Source extract >>
This thread has been locked.

If you have a related question, please click the "Ask a related question" button in the top right corner. The newly created question will be automatically linked to this question.

H264 Encoder on dm6467 (CE version 2.26.2.11 hangs after single program execution)

Hi!

I have been working on a question in the linux forum - which I think about it now, was probably not the right spot but was anyhow being helped (which was nice).  The TI employee came to the conclusion that my problem might actually be that the codec version I am using is returning a buffer handle that should be kept internal to the codec.  He suggested posting here and linking back to our conversation.

The basic story is this:

I was working with dvsdk 3.10.0.19 which came with DMAI 2.10.00.12, CE 2.25.5.16 and cs2dm6467 v1.0.0.10.  I created a codec server with a single codec in it - H264enc from the cs2dm6467 folder.  I then used DMAI application video_encode_io1 to begin to work with the codec and file io.  It seemed to be working fine.  I modified the application to create threads (as many as 10) and it was able to encode frames like a champ.  Except that after so many runs it would just hang (many an hour or so of running).  I found a forum that said that CE v2.25.5.16 had a memory leak in it that would cause the program to hang (the log shown in the forum matched my log.)  So I started the process over with CEv2.26.2.11.  After integrating this version, my project would not work ever.  So posted in a forum and Rob Tivvy suggested explicitly registering the buffers that the DMAI was using.  This did not work either.  After closer investigation at the logs, Rob now thinks there might be a problem with my codec.

Could you please help me confirm his assumption, recommend a codec version to use instead, and/or recommend another test to run for debugging.

Unfortunately, I don't have the JTag environment set up so the only debug I can do is with logs and printf.

Element and text location data
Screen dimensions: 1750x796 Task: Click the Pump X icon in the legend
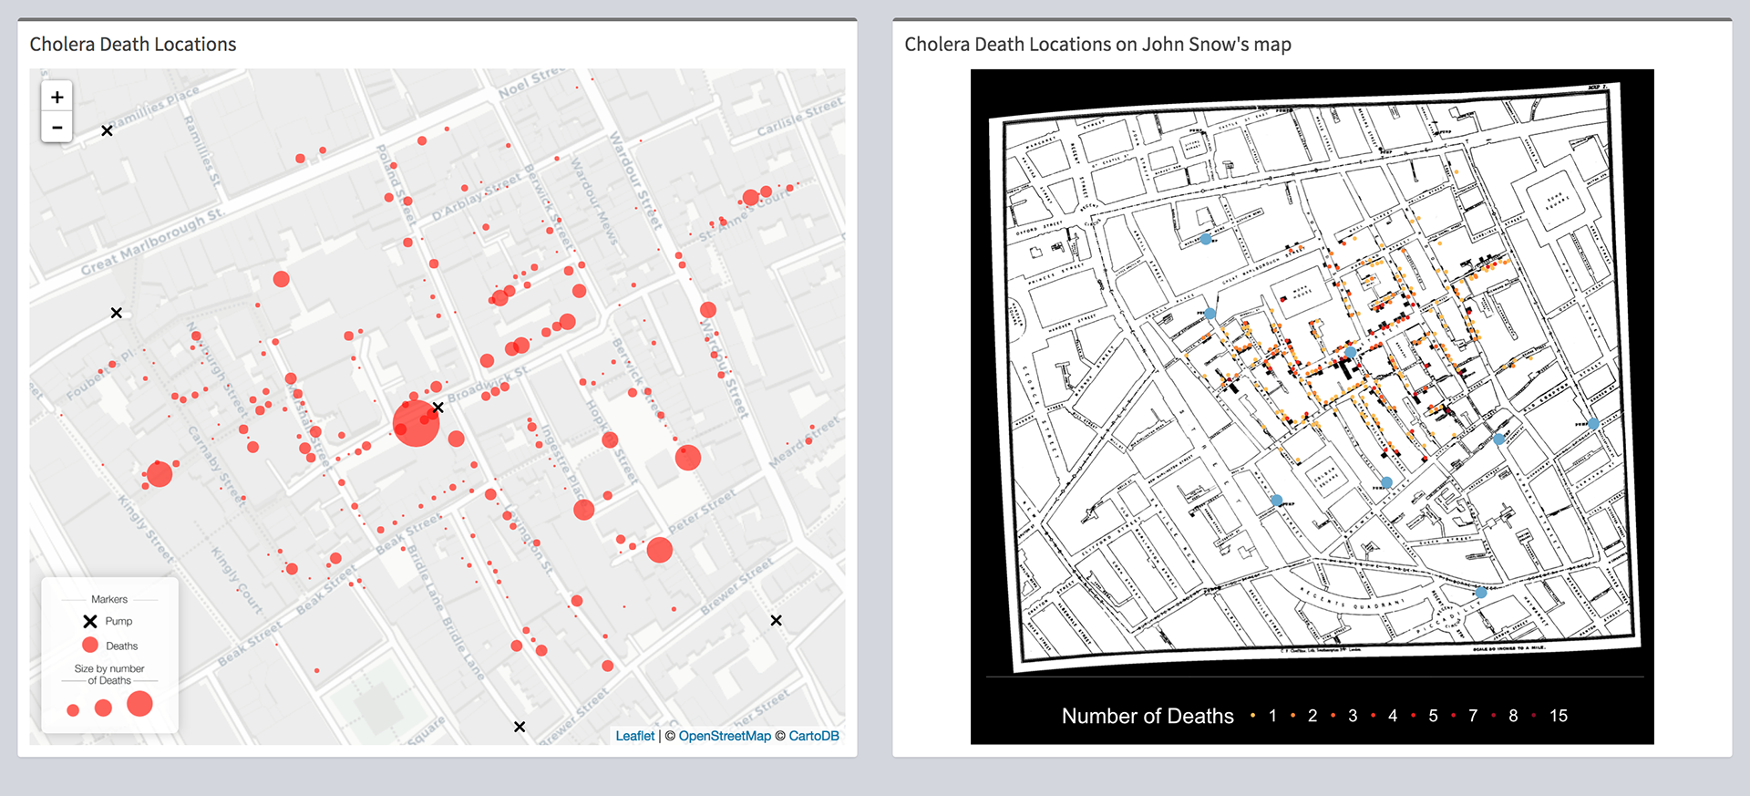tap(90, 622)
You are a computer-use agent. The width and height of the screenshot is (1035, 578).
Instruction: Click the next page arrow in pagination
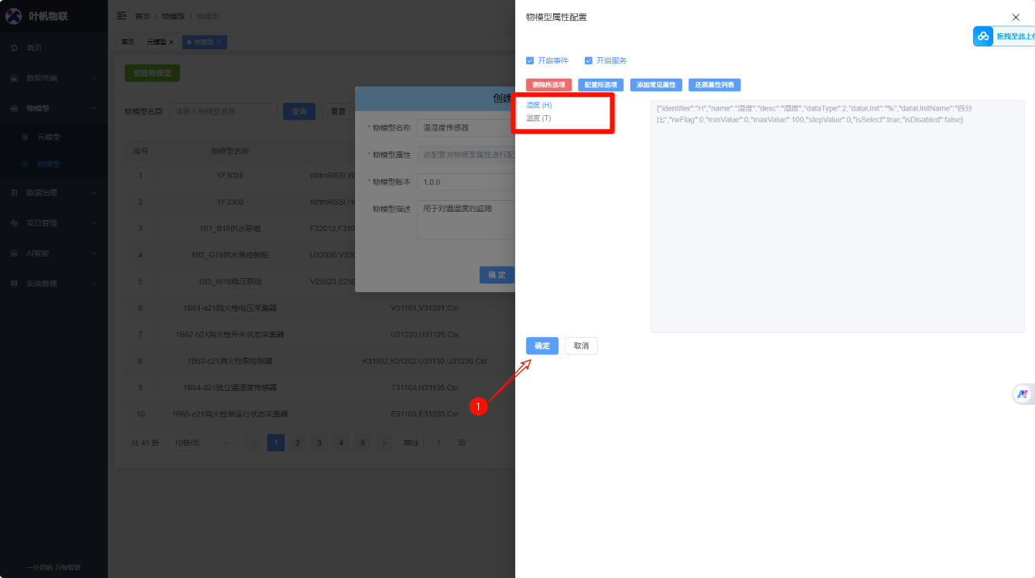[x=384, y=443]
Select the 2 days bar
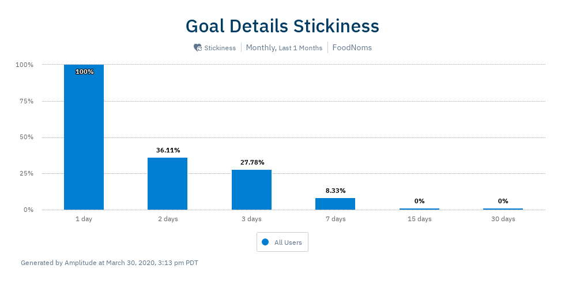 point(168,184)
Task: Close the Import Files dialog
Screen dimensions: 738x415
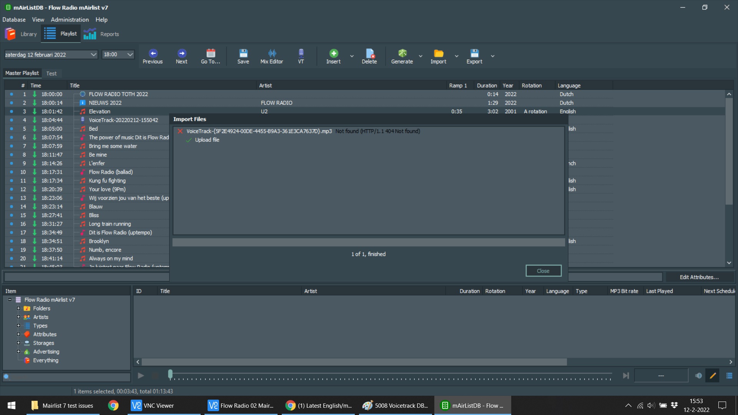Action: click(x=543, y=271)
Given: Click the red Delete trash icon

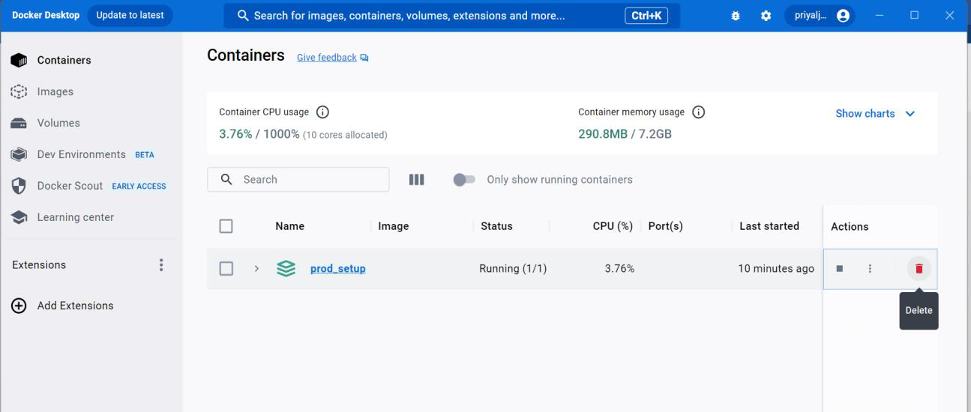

Task requirements >>
A. Retype the H264 encoder forum post word for word, starting at "This thread has" and ending at "single program execution)".
B. Continue the H264 encoder forum post, picking up right after its final sentence.

Exercise results >>
A.
This thread has been locked.

If you have a related question, please click the "Ask a related question" button in the top right corner. The newly created question will be automatically linked to this question.

H264 Encoder on dm6467 (CE version 2.26.2.11 hangs after single program execution)

B.
Here is the link:

http://e2e.ti.com/support/embedded/f/354/p/87684/304901.aspx#304901

thanks so much,

Brandy

  • Here is a bit more information:

    I found this post:  http://e2e.ti.com/support/embedded/f/354/p/63547/229656.aspx regarding the contig memory not getting freed.  I assume this must relate to it not getting registered, but just for fun I reinstated CE 2.25.5.16 and checked to see if my codec was also not freeing this buffer.  Conclusion: its not.  However, as far as I can tell, my code is properly registering the buffer and allocating it with the correct size.  Here is the log:

    5850.log_oldCE_successful_encode.txt

    the forum never posted a solution to the problem and I am using a newer codec as well version 1.20.2.0 but given the log, I think the problem still applies.

    Thanks agian!

    Brandy

  • Hi Brandy,

    Was there a reason why you had to create your own codec server as opposed to using the original codec server that was provided? It seems it'd have been simpler to just use the server that was provided for you out-of-box. It'd be good to use the original server if possible to eliminate any possibility of a problem introduced while creating the new one.

    So it seems your app works fine until you started modifying the video_encode_io1 app to run more threads. Could you expand on what these threads are doing? Are they all running the same encoder? When using multiple threads to call into codec engine, make sure you call Engine_open in each thread so that each thread gets its own engine handle.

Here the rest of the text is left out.